■ SOURCE EXTRACT:
President John Pombe Magufuli has a strong claim to be Africa’s most controversial sitting president. He has divided opinion both domestically and internationally. On 28 October 2020, he stands for re-election for a second term. In the national election, a battle of ideas has been fought.

On one side, behind President Magufuli, stands Africa’s longest-ruling party, Chama cha Mapinduzi (CCM) or ‘The Party of the Revolution’. In the years preceding President Magufuli’s first term, the CCM had succumbed to a form of corrupt money politics. President Magufuli began his first term by dramatically cleaning up the house in a campaign to ‘lance the boils’, tumbua majipu. He and his allies enacted the discovery and punishment of corruption countless times. In many commentators’ eyes, this earned him the status of a populist. Indeed, the victims of corruption, on whose behalf he claimed to act, were wanyonge – ‘the downtrodden’.

However, CCM presented its cause in terms which were subtly different from populism. They waged a struggle not from below, but from above. In the classic populist imagination, the (low) people fight against the (high) elite. By contrast, CCM’s campaign was directed by President Magufuli, his lieutenants, and increasingly the senior ranks of the party from the highest echelons of power against lazy bureaucrats and corrupt businesspersons. Far from being anti-elitist, they portrayed themselves as a virtuous, vanguard elite which acted on the people’s behalf. To express this departure from populism, it can be called elitist-plebeian.

The fight against corruption was in turn one front in what was imagined as a larger war. In this grander conflict, the objective was the development of Tanzania. The opponents against whom the nation strove were imperialists – mabeberu – a front of foreign enemies, some exploitative, some predatory, and some subversive, who profited from Tanzania’s poverty and wished to preserve it. President Magufuli and the CCM conceived their project as an awakening to and a rebellion against this international exploitation. In this regard, their project was nationalist.

■ DIRECTION A: In the passage on President Magufuli and the CCM, what term is used to express CCM's departure from populism?
■ DIRECTION B: Carry on the passage about President Magufuli and the CCM, picking up after its last sentence.

■ DATA EXCERPT:

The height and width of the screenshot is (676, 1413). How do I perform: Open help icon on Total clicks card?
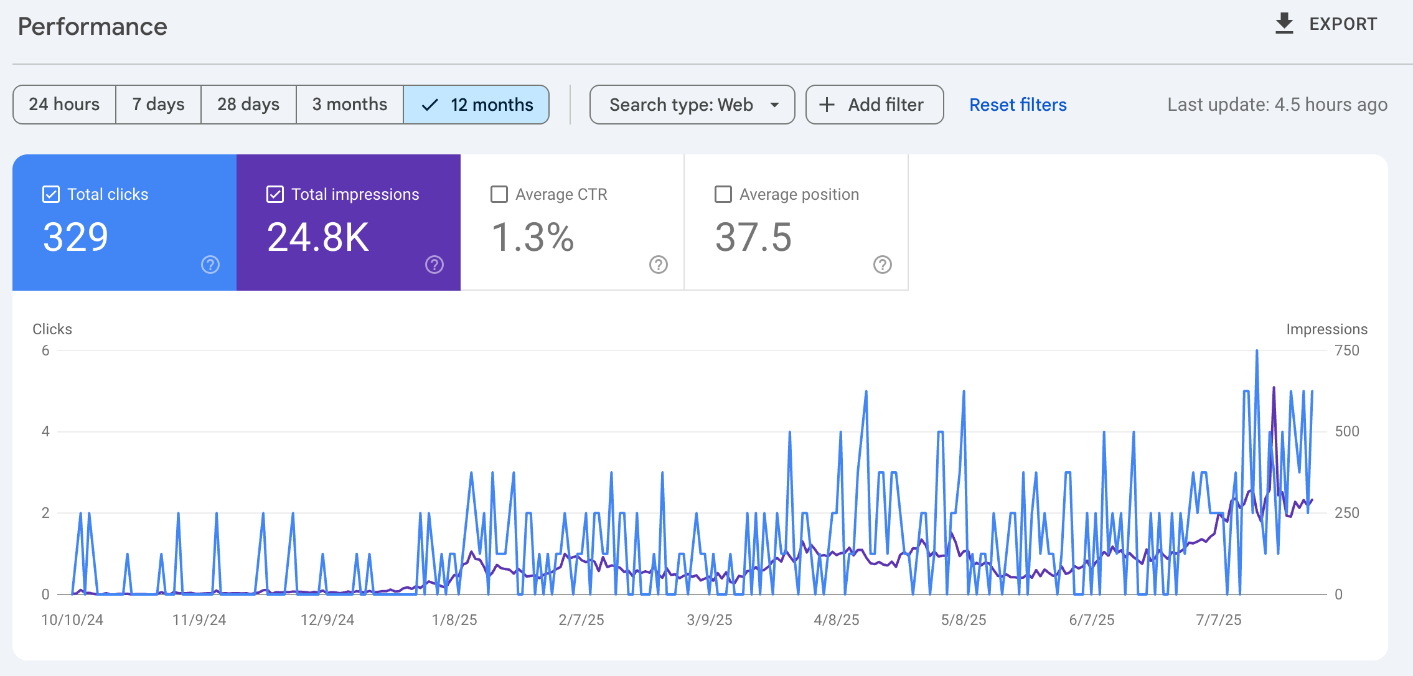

■ FINAL RESULT A: Elitist-plebeian.

■ FINAL RESULT B:
This involved challenging transnational mining companies and other foreign exploiters. However, ultimately, they envisaged industrialisation.  By transforming Tanzania economically, they planned to acquire strength against and independence from foreign exploitation. In the pursuit of this transformation, they prioritised the construction of dams and factories, and the accumulation of planes and trains. In this regard, their project was developmentalist.

The future that they envisaged was capitalist and modernist, one that would deliver widespread prosperity, but not the end of exploitation. Nonetheless, they construed it as the fulfilment of the long-forgotten design of Tanzania’s first president, Julius Nyerere, who espoused a philosophy of Socialism and Self-Reliance, Ujamaa na Kujitegemea. In this regard, their project was restorationist.

President Magufuli and the CCM took an extremely authoritarian course, the breadth and depth of which cannot be emphasised enough. They justified this authoritarian agenda in relation to their nationalist, economic struggle. Democracy needed to be confined in the service of development. Critics needed to be silenced because they harmed the nation. Opposition ought to be arrested because they were agents of imperialists.

The opposition stood chiefly against this assault on democracy. In the past, the leading opposition party – Chadema – had made anticorruption the central plank of its platform. But it blunted its anticorruption message by nominating an allegation-tarnished CCM defector – Edward Lowassa - as its presidential nominee in 2015. In the wake of President Magufuli’s elitist-plebeian campaign against corruption, Chadema struggled to gain purchase on anticorruption. Instead, it focused on President Magufuli’s tyranny. It wove together media censorship, a ban on public meetings, the disappearance of journalists, and many other authoritarian acts into a national programme of oppression. It nominated Tundu Lissu as its standard bearer. Perhaps more than any other nominee could have, Lissu came to represent resistance to tyranny. Lissu narrowly survived an assassination attempt in 2017 which he and many others alleged was carried out at President Magufuli’s behest.

In the preceding five years, Chadema had often struggled to connect this critique of tyranny to everyday material wellbeing. But in the 2020 election campaign, it linked them more directly through a liberal critique which re-emerged in its message. It criticised the imposition of arbitrary taxes as predatory. It portrayed President Magufuli as an oppressor of businesses, and attacks on business as attacks on employers. It criticised President Magufuli’s ‘development of things’ like planes and dams and portrayed it as distinct from and rival to the ‘development of people’. This contained an – often implicit – criticism of state-led development.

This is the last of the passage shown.